You are viewing a plain text version of this content. The canonical link for it is here.

Posted to user@hive.apache.org by Aditya Rao <ad...@gmail.com> on 2013/02/18 15:15:11 UTC

Using HiveJDBC interface

Hi,

I've just recently started using Hive and I'm particularly interested about
the capabilities of the HiveJDBC interface. I'm writing an simple
application that aims to use the Hive JDBC driver to submit hive queries.
My end goal is to be able to create multiple connections using the
Hive JDBCdriver and submit queries concurrently.

I came across a few issues in the mailing list and in JIRA related to
issuing concurrent requests to the hive server (explained here https://cwiki
.apache.org/Hive/hiveserver2-thrift-api.html) . I would like to know if
anyone has suggestions/guidelines regarding best practices to work around
this problem? Apart from restricting to a single query at a time, are there
any other known pitfalls that one should keep an eye out when using the
HiveJDBC interface.

Thanks,

Aditya

Re: Using HiveJDBC interface

Posted by Aditya Rao <ad...@gmail.com>.

Thanks for the tips. I would think #2 works well when you are setting
hiveconf variables that are isolated to your query. I have instances in my
scripts where I need to set hadoop properties before executing a query. For
example setting the number of reducers using

set mapred.reduce.tasks=50

Without the concept of a session in HiveServer, won't setting hadoop
configurations like the one above effect all queries that are being
submitted concurrently?

Also, how do you tackle conflicts with tables stored in the meta store?

Aditya



On Mon, Feb 18, 2013 at 8:09 PM, Edward Capriolo <ed...@gmail.com>wrote:

> I personally do not find it a large problem.
>
> 1) have multiple backend hive thrift servers with ha-proxy in front
> 2) don't use varaible names like "x" use "myprocess1.x" to remove
> possible collisions
> 3) experiment with hivethrift2
> 4) dont use zk locking + thrift (it leaks as far as I can tell (older
> versions))
>
> Really #2 solve the problem mentioned on the wiki page. There are
> other subtle issues, but all in all it works pretty well.
>
> Edward
>
> On Mon, Feb 18, 2013 at 9:15 AM, Aditya Rao <ad...@gmail.com> wrote:
> > Hi,
> >
> > I've just recently started using Hive and I'm particularly interested
> about
> > the capabilities of the HiveJDBC interface. I'm writing an simple
> > application that aims to use the Hive JDBC driver to submit hive
> queries. My
> > end goal is to be able to create multiple connections using the Hive JDBC
> > driver and submit queries concurrently.
> >
> > I came across a few issues in the mailing list and in JIRA related to
> > issuing concurrent requests to the hive server (explained here
> > https://cwiki.apache.org/Hive/hiveserver2-thrift-api.html) . I would
> like to
> > know if anyone has suggestions/guidelines regarding best practices to
> work
> > around this problem? Apart from restricting to a single query at a time,
> are
> > there any other known pitfalls that one should keep an eye out when using
> > the HiveJDBC interface.
> >
> > Thanks,
> >
> > Aditya
>

Re: Using HiveJDBC interface

Posted by Edward Capriolo <ed...@gmail.com>.

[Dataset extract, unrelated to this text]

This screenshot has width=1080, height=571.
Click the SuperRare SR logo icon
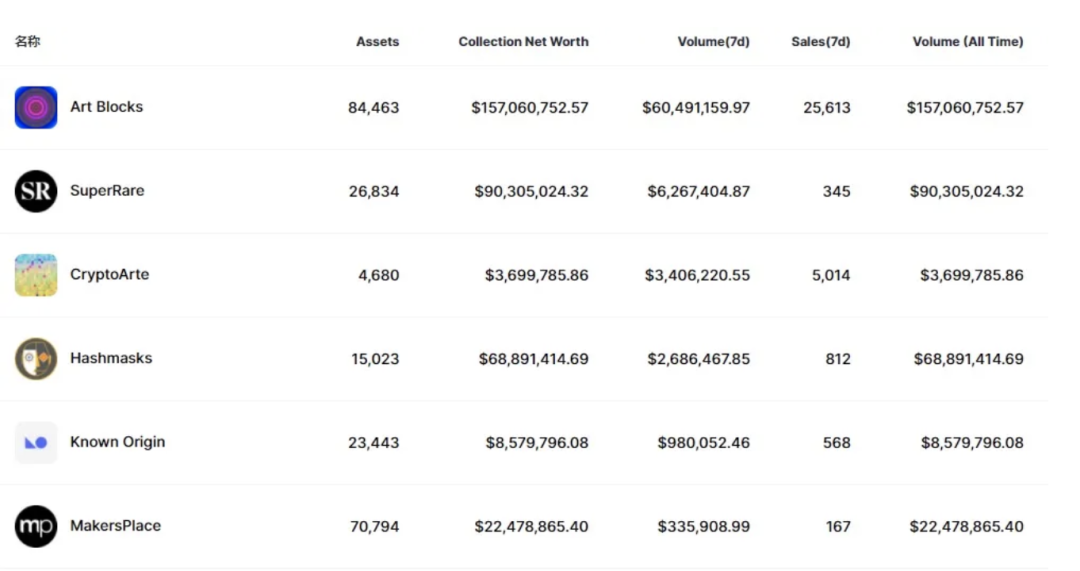tap(36, 191)
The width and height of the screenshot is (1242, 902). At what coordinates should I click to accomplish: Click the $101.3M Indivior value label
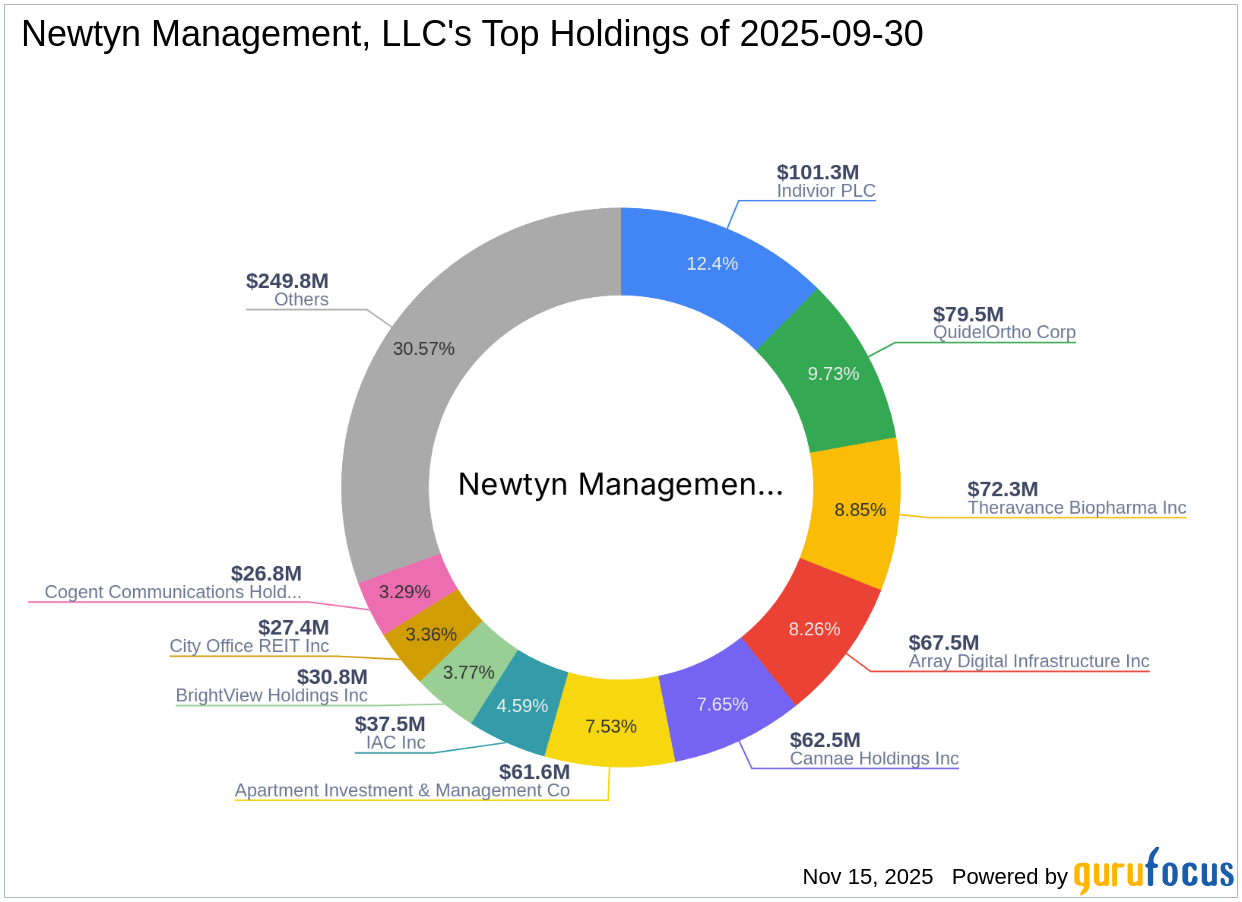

I personally do not find it a large problem.

1) have multiple backend hive thrift servers with ha-proxy in front
2) don't use varaible names like "x" use "myprocess1.x" to remove
possible collisions
3) experiment with hivethrift2
4) dont use zk locking + thrift (it leaks as far as I can tell (older versions))

Really #2 solve the problem mentioned on the wiki page. There are
other subtle issues, but all in all it works pretty well.

Edward

On Mon, Feb 18, 2013 at 9:15 AM, Aditya Rao <ad...@gmail.com> wrote:
> Hi,
>
> I've just recently started using Hive and I'm particularly interested about
> the capabilities of the HiveJDBC interface. I'm writing an simple
> application that aims to use the Hive JDBC driver to submit hive queries. My
> end goal is to be able to create multiple connections using the Hive JDBC
> driver and submit queries concurrently.
>
> I came across a few issues in the mailing list and in JIRA related to
> issuing concurrent requests to the hive server (explained here
> https://cwiki.apache.org/Hive/hiveserver2-thrift-api.html) . I would like to
> know if anyone has suggestions/guidelines regarding best practices to work
> around this problem? Apart from restricting to a single query at a time, are
> there any other known pitfalls that one should keep an eye out when using
> the HiveJDBC interface.
>
> Thanks,
>
> Aditya